_If_ there aren’t any multibyte characters that contain bytes that could be ASCII characters, the ”process the ASCII-compatible text” step doesn't change any multibyte characters, so they round-trip.
Of course, this will break down if multi-byte characters can contain byte values that could be ASCII. It can break HTML or TeX, for example.
If you're looking at legacy 8-bit encodings, you'll be ok, most (all?) of those have ascii as the first 128, or if not (ebdic), you're pretty screwed anyway. For utf-8 you're ok too -- all of the multibyte sequences have the high bit set. For ucs-2 or utf-16, you're likely to screw things up.
UTF-8 is ascii-compatible. Everything with the low bit cleared (characters 0x00-0x7F) is represented identically to ASCII. All codepoints >= 0x80 are represented with multiple bytes with the high bit (0x80) set.
UTF-8 is a very elegant construct for Unix-type C systems — you could basically reuse all your nul-terminated string APIs.
This encodes to the byte sequence F0 9F 92 A9 in UTF-8. Notice that every one of these bytes has a value > 0x7F, which means they're all outside the ASCII range.

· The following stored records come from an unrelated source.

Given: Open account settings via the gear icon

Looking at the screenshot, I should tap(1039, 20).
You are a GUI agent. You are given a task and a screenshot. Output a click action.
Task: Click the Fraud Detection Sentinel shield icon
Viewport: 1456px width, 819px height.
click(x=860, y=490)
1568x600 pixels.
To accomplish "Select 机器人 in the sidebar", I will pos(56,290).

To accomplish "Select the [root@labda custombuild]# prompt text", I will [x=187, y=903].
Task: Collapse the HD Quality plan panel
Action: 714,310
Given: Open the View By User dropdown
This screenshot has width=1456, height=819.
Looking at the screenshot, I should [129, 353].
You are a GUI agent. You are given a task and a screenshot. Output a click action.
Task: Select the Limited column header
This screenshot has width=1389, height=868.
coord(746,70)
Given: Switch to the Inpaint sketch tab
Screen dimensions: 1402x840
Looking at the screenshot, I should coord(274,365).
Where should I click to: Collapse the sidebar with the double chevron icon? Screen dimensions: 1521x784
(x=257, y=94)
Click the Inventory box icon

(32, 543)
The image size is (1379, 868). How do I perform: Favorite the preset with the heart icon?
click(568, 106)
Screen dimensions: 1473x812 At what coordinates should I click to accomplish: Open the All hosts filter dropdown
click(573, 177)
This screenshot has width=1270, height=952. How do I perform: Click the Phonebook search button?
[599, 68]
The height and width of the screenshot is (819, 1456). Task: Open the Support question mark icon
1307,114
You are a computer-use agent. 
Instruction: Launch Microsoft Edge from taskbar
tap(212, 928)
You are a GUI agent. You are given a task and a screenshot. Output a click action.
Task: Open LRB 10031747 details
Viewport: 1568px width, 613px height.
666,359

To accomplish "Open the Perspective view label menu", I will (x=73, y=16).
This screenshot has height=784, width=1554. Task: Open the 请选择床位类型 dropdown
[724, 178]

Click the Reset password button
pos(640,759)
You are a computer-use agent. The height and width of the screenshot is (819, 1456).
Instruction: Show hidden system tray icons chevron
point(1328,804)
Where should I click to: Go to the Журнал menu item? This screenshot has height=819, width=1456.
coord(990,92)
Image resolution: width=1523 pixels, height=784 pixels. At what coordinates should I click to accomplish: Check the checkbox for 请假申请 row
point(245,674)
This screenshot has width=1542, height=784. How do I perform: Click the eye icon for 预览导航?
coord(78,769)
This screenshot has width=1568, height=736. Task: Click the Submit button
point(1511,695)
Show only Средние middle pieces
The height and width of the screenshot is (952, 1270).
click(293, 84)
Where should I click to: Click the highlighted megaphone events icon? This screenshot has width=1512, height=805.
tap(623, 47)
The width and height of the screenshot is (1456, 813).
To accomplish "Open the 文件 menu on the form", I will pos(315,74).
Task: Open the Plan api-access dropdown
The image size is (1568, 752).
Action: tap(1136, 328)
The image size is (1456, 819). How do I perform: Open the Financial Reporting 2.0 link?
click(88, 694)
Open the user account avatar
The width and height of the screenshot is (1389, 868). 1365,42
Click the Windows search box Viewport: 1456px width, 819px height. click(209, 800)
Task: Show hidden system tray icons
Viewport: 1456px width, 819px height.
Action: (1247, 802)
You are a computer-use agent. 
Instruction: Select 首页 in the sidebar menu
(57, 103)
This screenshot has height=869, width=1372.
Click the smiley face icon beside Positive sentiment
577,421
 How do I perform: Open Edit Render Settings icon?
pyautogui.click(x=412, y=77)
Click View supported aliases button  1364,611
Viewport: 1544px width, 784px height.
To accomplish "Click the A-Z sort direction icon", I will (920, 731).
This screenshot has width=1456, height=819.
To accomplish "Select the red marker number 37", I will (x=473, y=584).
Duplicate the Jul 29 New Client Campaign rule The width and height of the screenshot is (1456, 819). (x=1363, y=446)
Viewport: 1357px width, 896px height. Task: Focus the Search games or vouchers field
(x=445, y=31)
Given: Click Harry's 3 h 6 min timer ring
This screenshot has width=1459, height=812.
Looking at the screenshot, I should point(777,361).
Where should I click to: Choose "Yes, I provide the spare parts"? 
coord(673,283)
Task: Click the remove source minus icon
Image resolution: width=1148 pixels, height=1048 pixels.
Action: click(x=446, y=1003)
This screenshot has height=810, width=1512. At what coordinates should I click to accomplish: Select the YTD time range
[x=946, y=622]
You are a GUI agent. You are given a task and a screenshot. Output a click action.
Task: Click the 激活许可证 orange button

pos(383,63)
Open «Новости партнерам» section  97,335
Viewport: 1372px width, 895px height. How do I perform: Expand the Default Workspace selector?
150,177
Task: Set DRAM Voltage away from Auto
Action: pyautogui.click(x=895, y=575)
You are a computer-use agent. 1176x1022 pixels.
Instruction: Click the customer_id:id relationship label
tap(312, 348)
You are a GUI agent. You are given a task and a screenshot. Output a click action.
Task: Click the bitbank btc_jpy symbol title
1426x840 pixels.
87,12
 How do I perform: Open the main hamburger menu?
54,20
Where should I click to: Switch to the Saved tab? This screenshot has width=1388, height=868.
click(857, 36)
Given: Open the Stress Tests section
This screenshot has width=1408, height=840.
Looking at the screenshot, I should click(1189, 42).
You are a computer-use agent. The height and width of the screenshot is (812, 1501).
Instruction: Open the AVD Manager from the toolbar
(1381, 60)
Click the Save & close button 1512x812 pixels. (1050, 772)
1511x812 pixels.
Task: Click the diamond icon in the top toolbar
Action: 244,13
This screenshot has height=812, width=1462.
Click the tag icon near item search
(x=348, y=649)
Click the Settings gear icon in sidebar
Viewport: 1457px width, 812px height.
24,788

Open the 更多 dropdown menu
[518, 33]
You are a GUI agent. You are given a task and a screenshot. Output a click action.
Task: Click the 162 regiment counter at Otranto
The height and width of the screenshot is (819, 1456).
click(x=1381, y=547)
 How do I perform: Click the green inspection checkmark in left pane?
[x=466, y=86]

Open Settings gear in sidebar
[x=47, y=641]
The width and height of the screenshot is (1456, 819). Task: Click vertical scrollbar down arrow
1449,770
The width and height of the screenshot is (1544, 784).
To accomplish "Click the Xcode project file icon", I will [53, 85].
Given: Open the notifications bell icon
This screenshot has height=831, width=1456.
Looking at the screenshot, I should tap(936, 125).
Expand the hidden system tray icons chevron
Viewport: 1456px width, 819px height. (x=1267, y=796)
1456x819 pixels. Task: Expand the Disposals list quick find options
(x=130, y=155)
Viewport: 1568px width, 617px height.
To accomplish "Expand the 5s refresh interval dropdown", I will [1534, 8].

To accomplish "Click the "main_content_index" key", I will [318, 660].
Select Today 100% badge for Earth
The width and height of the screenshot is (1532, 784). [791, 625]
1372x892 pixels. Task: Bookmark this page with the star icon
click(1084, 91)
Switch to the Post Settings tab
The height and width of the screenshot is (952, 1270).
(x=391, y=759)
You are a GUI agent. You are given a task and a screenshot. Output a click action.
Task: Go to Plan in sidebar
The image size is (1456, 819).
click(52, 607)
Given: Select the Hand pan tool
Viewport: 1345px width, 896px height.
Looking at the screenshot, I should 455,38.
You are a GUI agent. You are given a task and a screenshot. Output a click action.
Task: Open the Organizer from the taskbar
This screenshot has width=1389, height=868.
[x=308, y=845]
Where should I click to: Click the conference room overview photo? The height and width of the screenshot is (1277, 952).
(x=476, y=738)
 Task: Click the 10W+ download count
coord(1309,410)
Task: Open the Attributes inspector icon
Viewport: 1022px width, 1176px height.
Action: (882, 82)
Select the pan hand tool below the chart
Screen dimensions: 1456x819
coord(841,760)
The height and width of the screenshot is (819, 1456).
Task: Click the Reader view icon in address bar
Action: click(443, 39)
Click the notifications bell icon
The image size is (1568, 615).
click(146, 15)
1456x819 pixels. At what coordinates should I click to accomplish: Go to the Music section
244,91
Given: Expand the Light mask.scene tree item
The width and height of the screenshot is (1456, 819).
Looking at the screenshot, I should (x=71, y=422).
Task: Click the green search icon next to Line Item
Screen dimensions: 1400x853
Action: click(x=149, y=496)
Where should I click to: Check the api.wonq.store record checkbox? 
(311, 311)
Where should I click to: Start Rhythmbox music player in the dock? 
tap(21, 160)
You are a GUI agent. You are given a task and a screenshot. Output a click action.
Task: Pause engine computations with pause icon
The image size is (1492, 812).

That's one of the useful properties of UTF-8: you know that a code point requiring multi-byte encoding will never contain any bytes that could be confused for ASCII, because every byte of a multi-byte code point will be > 0x7F.
Which in turn means that if you use any processing mechanism that only alters bytes which are in the ASCII range, and passes all other bytes through unmodified, you are guaranteed not to modify or corrupt any multi-byte UTF-8 sequences.